Page excerpt
━━━━━━━━━━━━━━━━━━━━━━━━━━━━━━
Daily News Brief
Daily News Brief
Daily News Brief for Tuesday, June 7th, 2022


This is Garrison Hardie with your CrossPolitic Daily News Brief for Tuesday, June 7th, 2022. Today, I want to start things off with a question… Did you know that more than 75% of those raised in evangelical, Presbyterian, and Reformed churches don’t pursue any kind of Christian higher education? Surprising isn’t it. Cornerstone Work & Worldview Institute is seeking to provide a new, exciting, and affordable option for Christians.


Their mission is to build Kingdom culture in the workplace by equipping their students in a Trinitarian worldview and vocational competencies. Their low-cost full-time program offers integrative course modules, internships, and mentoring so their students can finish debt-free with vocational preparation, a robust faith, and financial potential to build strong godly families and homes rooted in their communities and churches long-term.


Visit their website at www.cornerstonework.org to find out more about enrolling.


Elon Musk’s lawyers send letter to Twitter threatening to terminate deal over inflated user data




Elon Musk has accused Twitter of “resisting and thwarting” his inquiries about how many fake, or bot accounts are currently on the Twitter platform. Musk has been trying to get this information since his acquisition process for the platform began.


Musk has reportedly called Twitter’s unwillingness to provide the information a “clear material breach” to the terms of the agreement that is still under negotiation. As a result, Musk is reserving his right to not complete the transaction.


In the letter to Twitter Chief Legal Officer Vijaya Gadde, Skadden attorney Mike Ringler for Musk said that “Mr. Musk reserves all rights resulting therefrom, including his right not to consummate the transaction and his right to terminate the merger agreement,” according to CNBC.


He said further that Twitter must provide the information that is being requested, and that the merger agreement requires it. Ringler disputed Twitter’s claim that they are not responsible to give that data in order to close the deal.


“Mr. Musk is entitled to seek, and Twitter is obligated to provide,” Ringler wrote, “information and data for, inter alia, ‘any reasonable business purpose related to the consummation of the transaction.'”


“At this point,” Ringler continued, “Mr. Musk believes Twitter is transparently refusing to comply with its obligations under the merger agreement, which is causing further suspicion that the company is withholding the requested data due to concern for what Mr. Musk’s own analysis of that data will uncover.”


The letter, submitted to the SEC, posited that “If Twitter is confident in its publicized spam estimates, Mr. Musk does not understand the company’s reluctance to allow Mr. Musk to independently evaluate those estimates. As noted in our previous correspondence, Mr. Musk will of course comply with the restrictions provided under Section 6.4, including by ensuring that anyone reviewing the data is bound by a non-disclosure agreement, and Mr. Musk will not retain or otherwise use any competitively sensitive information if the transaction is not consummated.”
━━━━━━━━━━━━━━━━━━━━━━━━━━━━━━
Supplied information

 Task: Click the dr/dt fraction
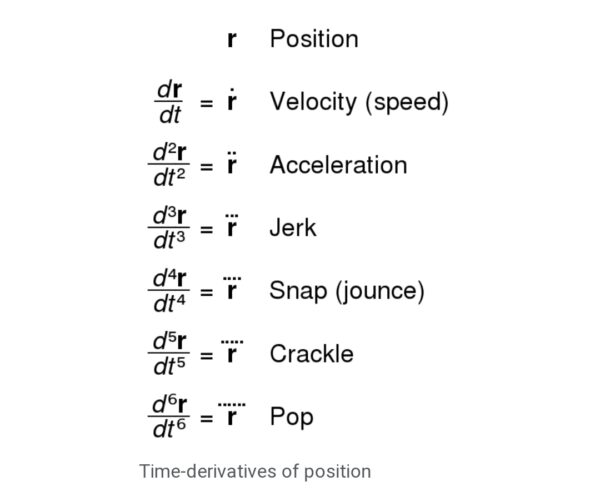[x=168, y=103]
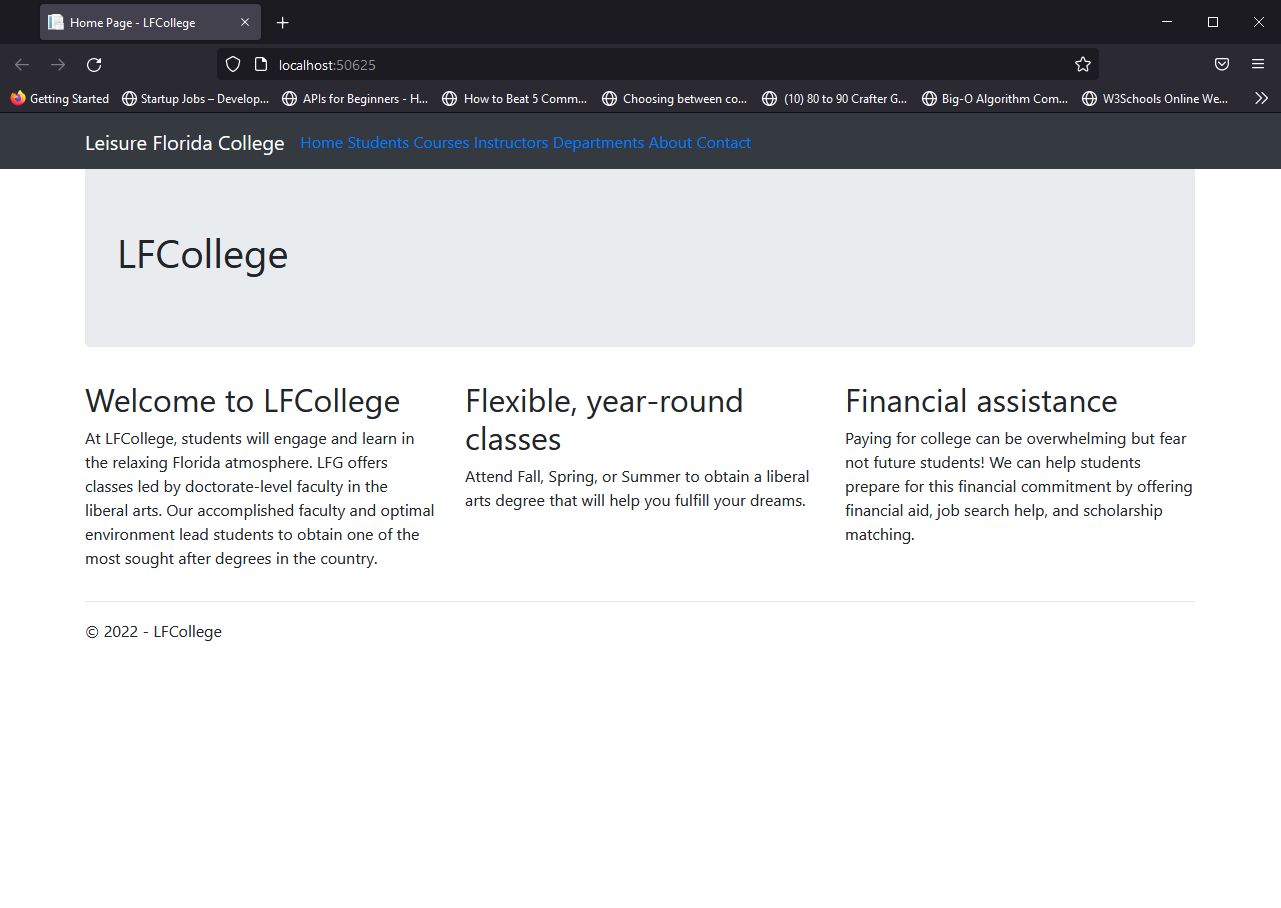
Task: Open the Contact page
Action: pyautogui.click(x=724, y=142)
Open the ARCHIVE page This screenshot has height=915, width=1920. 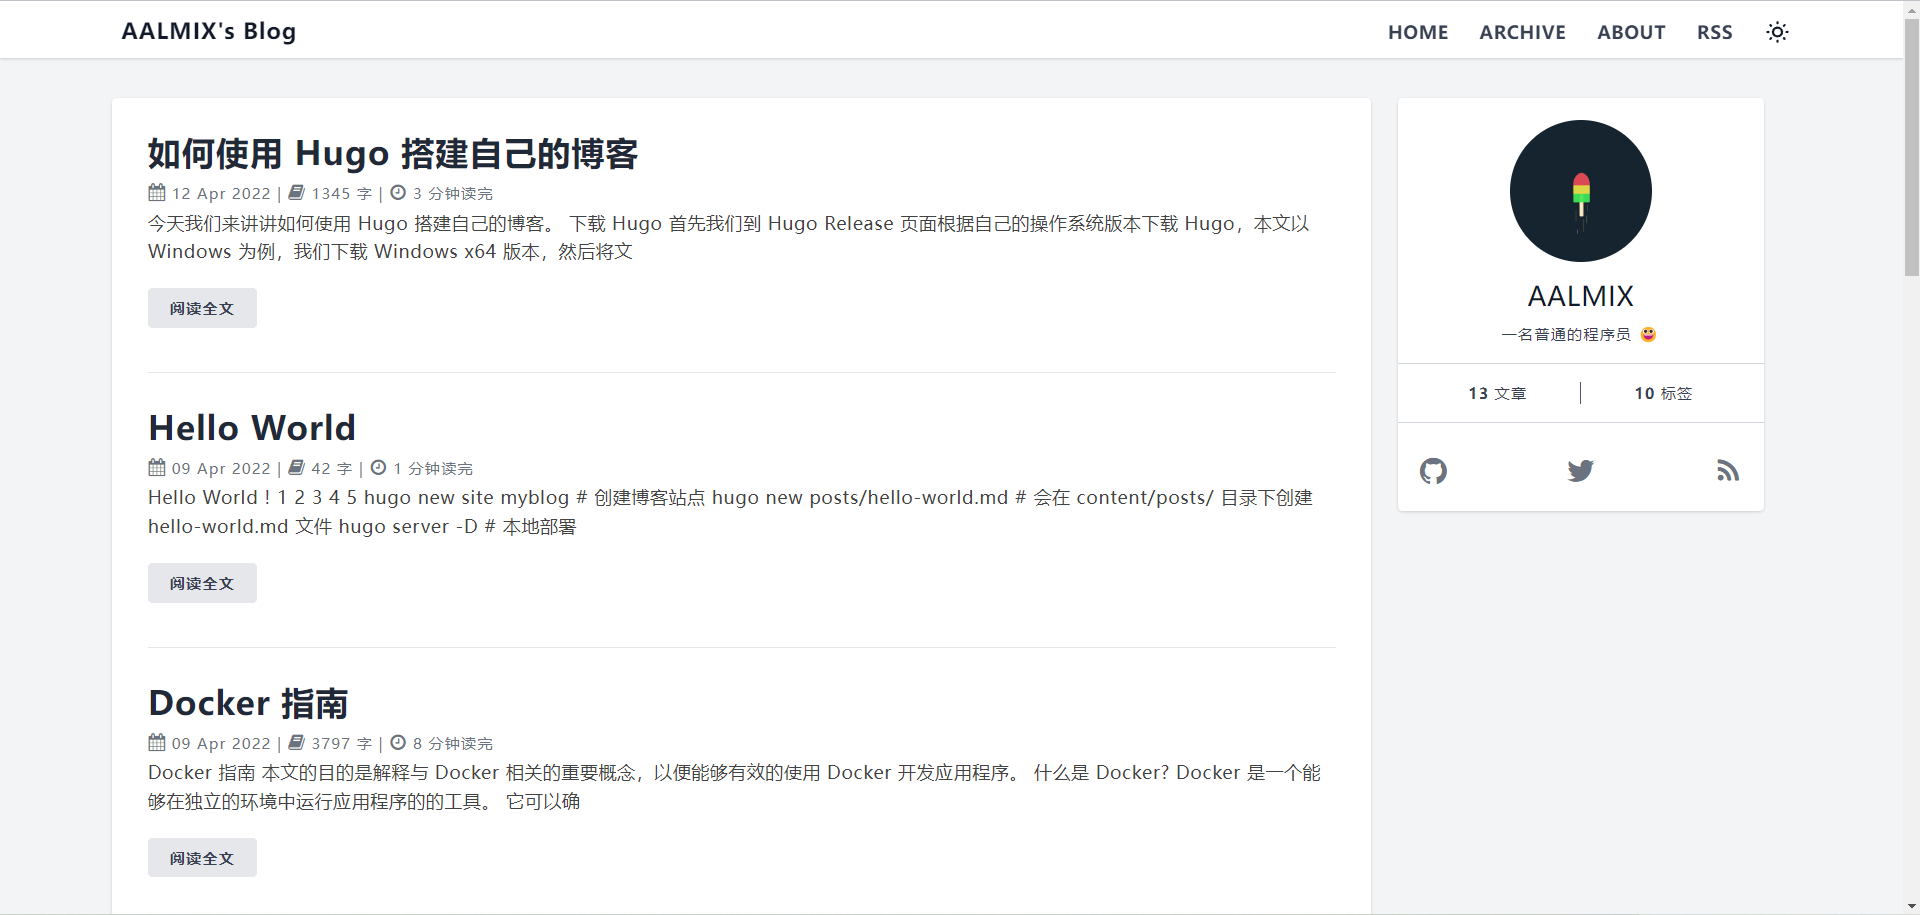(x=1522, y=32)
━━━━━━━━━━━━━━━━━━━━━━━━━━━━━━
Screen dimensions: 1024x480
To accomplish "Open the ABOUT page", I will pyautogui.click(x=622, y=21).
━━━━━━━━━━━━━━━━━━━━━━━━━━━━━━
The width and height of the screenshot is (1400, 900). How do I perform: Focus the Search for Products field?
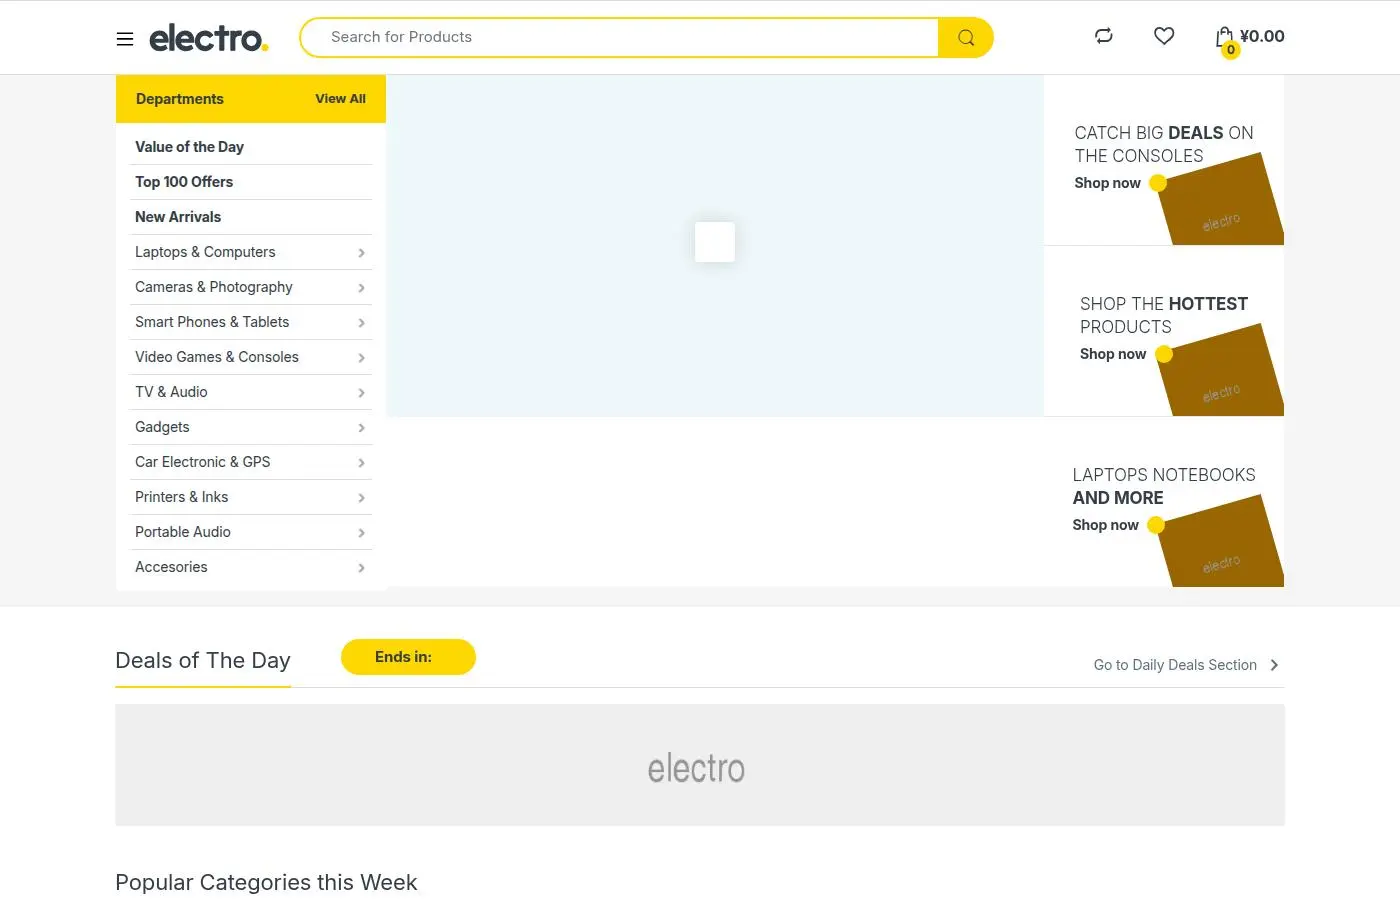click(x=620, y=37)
━━━━━━━━━━━━━━━━━━━━━━━━━━━━━━
Actions to take
A. Summarize the Daily News Brief in two sentences.
B. Update the Daily News Brief from "Elon Musk’s lawyers" to "the platform began.", replacing "inquiries" with "questions".

Exercise results
A. The Daily News Brief opens by promoting Cornerstone Work & Worldview Institute, a low-cost, full-time program that equips students in a Trinitarian worldview and vocational competencies so they can finish debt-free. It then reports that Elon Musk's lawyers sent Twitter a letter accusing the company of resisting his inquiries about fake or bot accounts, calling this a clear material breach and reserving his right to terminate the merger agreement.

B.
Elon Musk’s lawyers send letter to Twitter threatening to terminate deal over inflated user data




Elon Musk has accused Twitter of “resisting and thwarting” his questions about how many fake, or bot accounts are currently on the Twitter platform. Musk has been trying to get this information since his acquisition process for the platform began.